O QUE FAZER: Substitua "globe language icon" por "language selector icon" no trecho que se inicia na linha que contém "This screenshot has" e se encerra na linha que contém "click(1288, 116)", reproduzindo esse trecho com todo o restante inalterado. Omita as imagens na resposta.

REGISTROS DE DADOS:
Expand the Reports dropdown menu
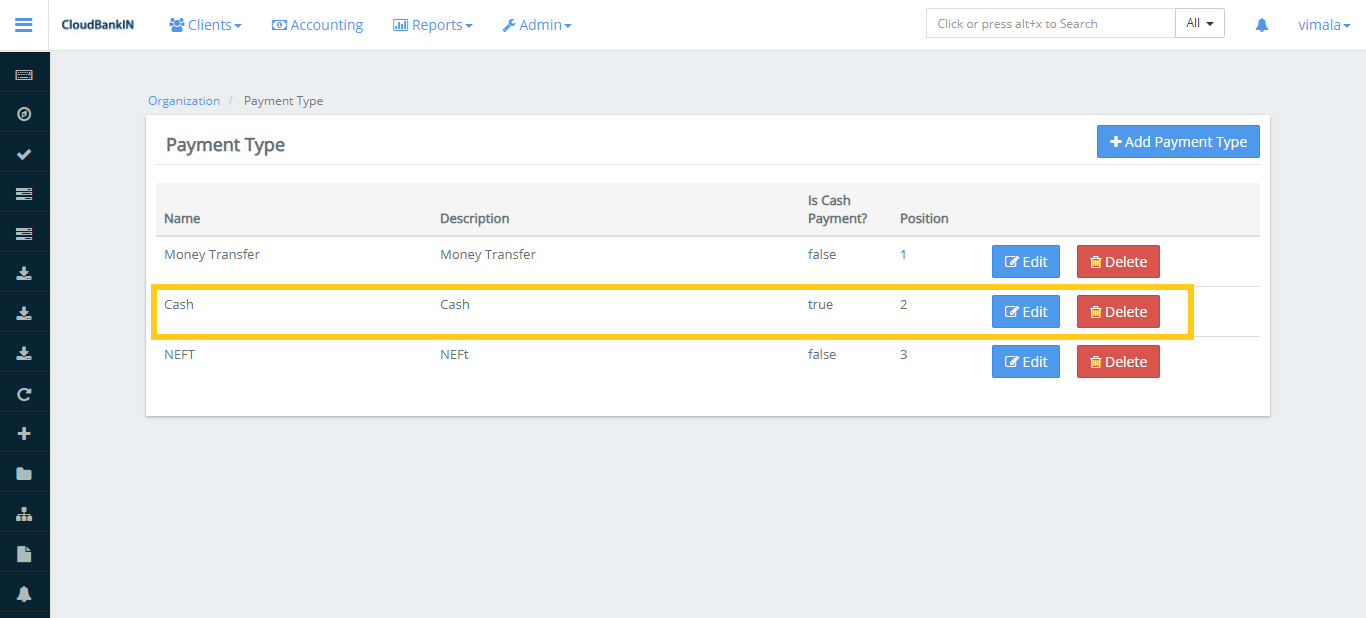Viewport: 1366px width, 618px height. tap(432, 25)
...
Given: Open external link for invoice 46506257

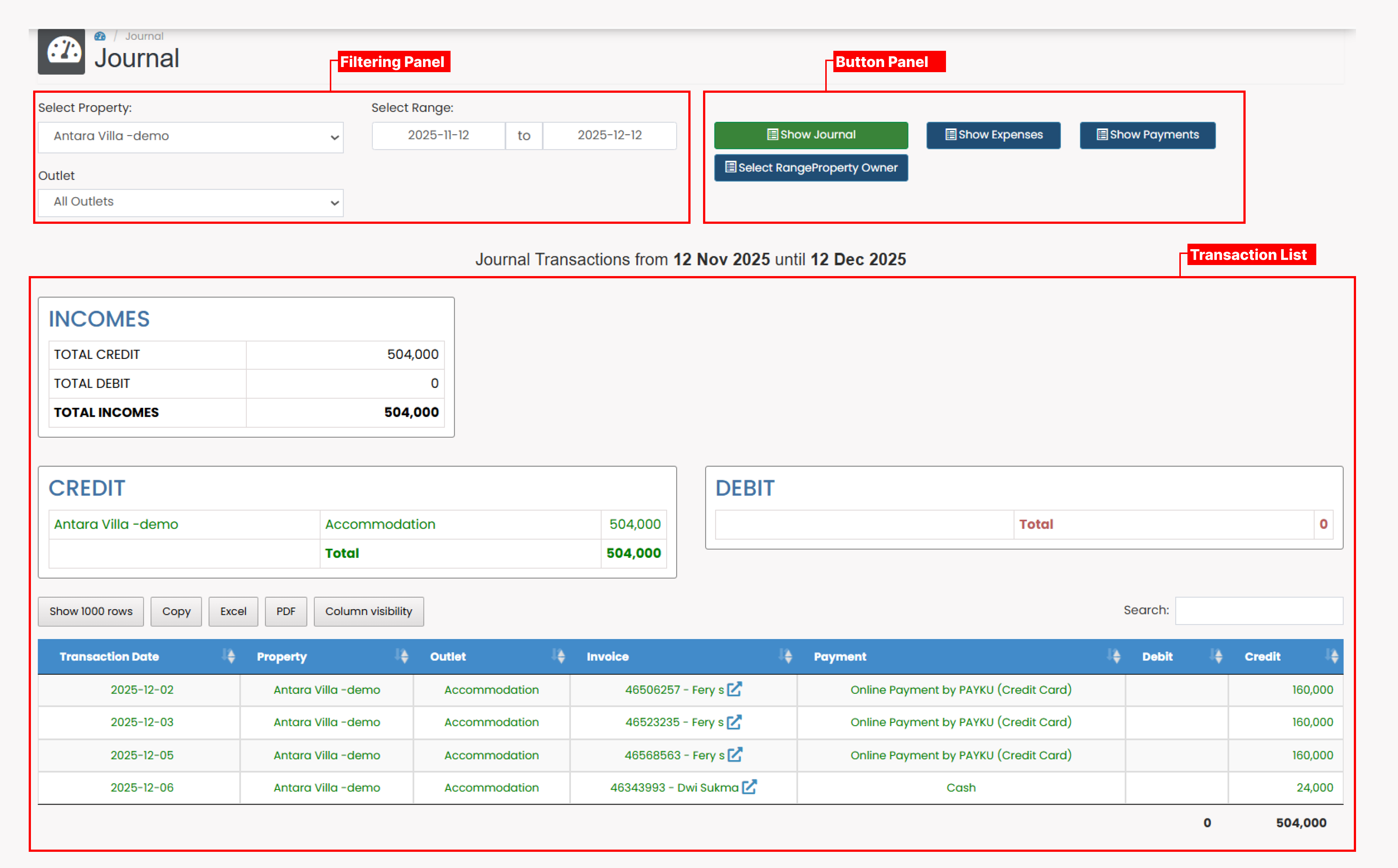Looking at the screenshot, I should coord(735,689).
--
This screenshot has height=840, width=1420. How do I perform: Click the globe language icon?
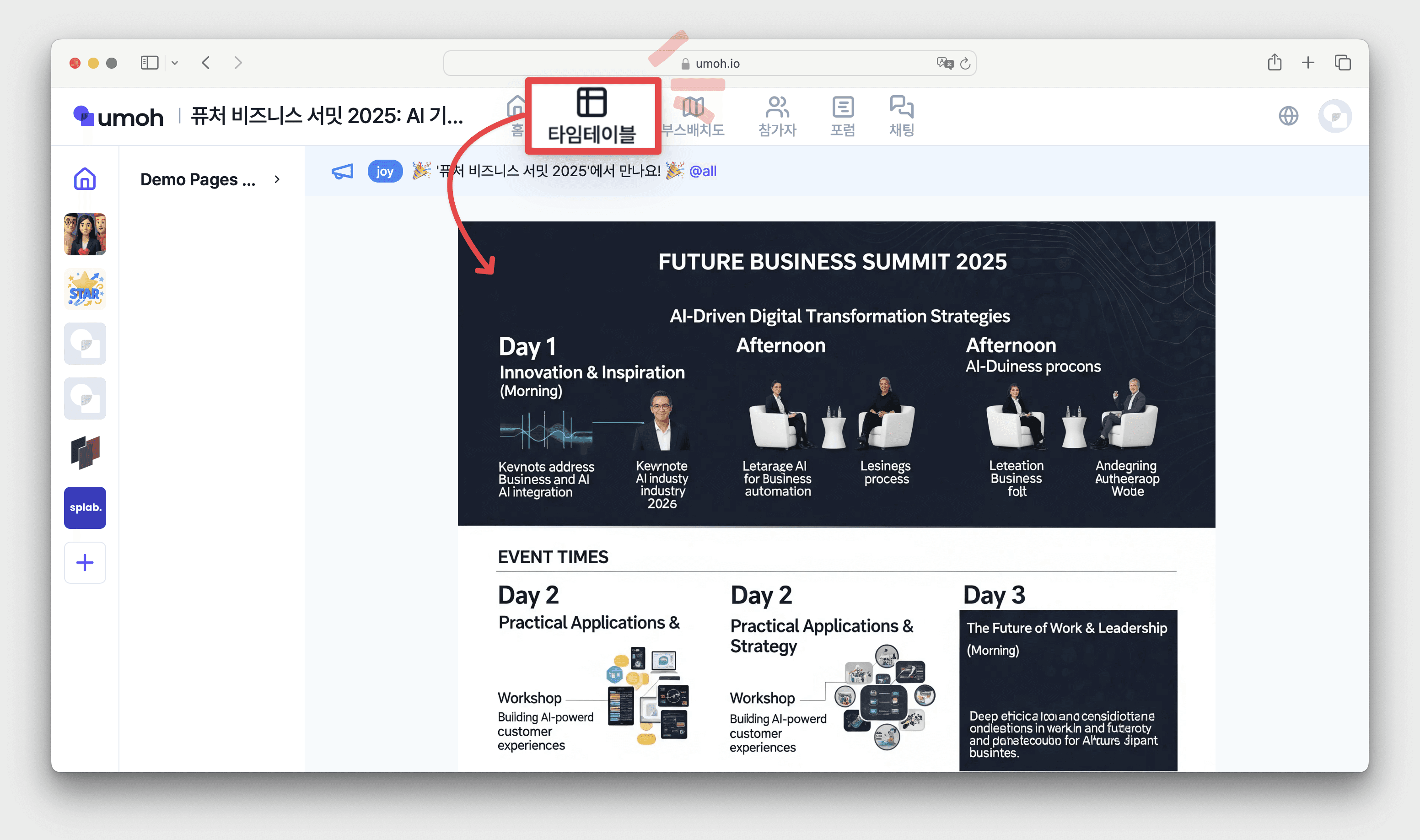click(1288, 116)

EXERCÍCIO RESOLVIDO:
This screenshot has height=840, width=1420. How do I perform: Click the language selector icon?
click(1288, 116)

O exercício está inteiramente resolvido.